### PAGE EXCERPT:
You are viewing a plain text version of this content. The canonical link for it is here.

Posted to dev@spamassassin.apache.org by Duncan Findlay <du...@debian.org> on 2005/07/24 05:36:58 UTC

Hackathon summary

Just thought I'd post a quick note about the hackathon that took place
today at Stanford university. "We" below refers to Justin Mason,
Daniel Quinlan, Michael Parker and me. Matt Sergeant was also present
too for a while, so "we" can include him too for some of the
following items. :-)

Discussion

 * We discussed at length the ideas for the new rules project, and we
came up with some ideas, which we're trying to track
http://wiki.apache.org/spamassassin/RulesProjectPlan (Please give us
your feedback)

 * We discussed the 3.2 release goals
(http://wiki.apache.org/spamassassin/ReleaseGoals)

 * Dr. Andrew Ng gave us a brief presentation of how Logistic
Regression may be an algorithm we could use in the future to replace
the perceptron.

Development

 * We came up with a plan to restructure PerMsgStatus.pm so it's not
so unwieldy and out of
control. (http://bugzilla.spamassassin.org/show_bug.cgi?id=4497)

 * We branched the tree so we could start committing stuff to
HEAD. Strangely, however, we got almost no coding done.

QA/Bugs

 * We went through all the bugs targeted for 3.1.0 and triaged
them. (all the bugzilla comments from me today were really from all of
us that were present)

 * We added a "moreinfo" keyword to bugzilla for bugs that are in need
of more info. One side effect of this, is that we'll need to remove
that keyword when more info is actually given. :-)


That's about all.

-- 
Duncan Findlay

Re: Streamlining Rules Process

Posted by Daniel Quinlan <qu...@pathname.com>.

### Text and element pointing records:
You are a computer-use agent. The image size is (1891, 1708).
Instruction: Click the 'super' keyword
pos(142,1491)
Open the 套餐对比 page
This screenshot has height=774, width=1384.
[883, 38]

### TASK INSTRUCTIONS:
1. List every web address given in the hackathon summary.
2. Reproduce the hackathon summary word for word, beginning at the words "You are viewing" and stopping after "following items. :-)".

### PROBLEM SOLUTIONS:
1.
http://wiki.apache.org/spamassassin/RulesProjectPlan
http://wiki.apache.org/spamassassin/ReleaseGoals
http://bugzilla.spamassassin.org/show_bug.cgi?id=4497

2.
You are viewing a plain text version of this content. The canonical link for it is here.

Posted to dev@spamassassin.apache.org by Duncan Findlay <du...@debian.org> on 2005/07/24 05:36:58 UTC

Hackathon summary

Just thought I'd post a quick note about the hackathon that took place
today at Stanford university. "We" below refers to Justin Mason,
Daniel Quinlan, Michael Parker and me. Matt Sergeant was also present
too for a while, so "we" can include him too for some of the
following items. :-)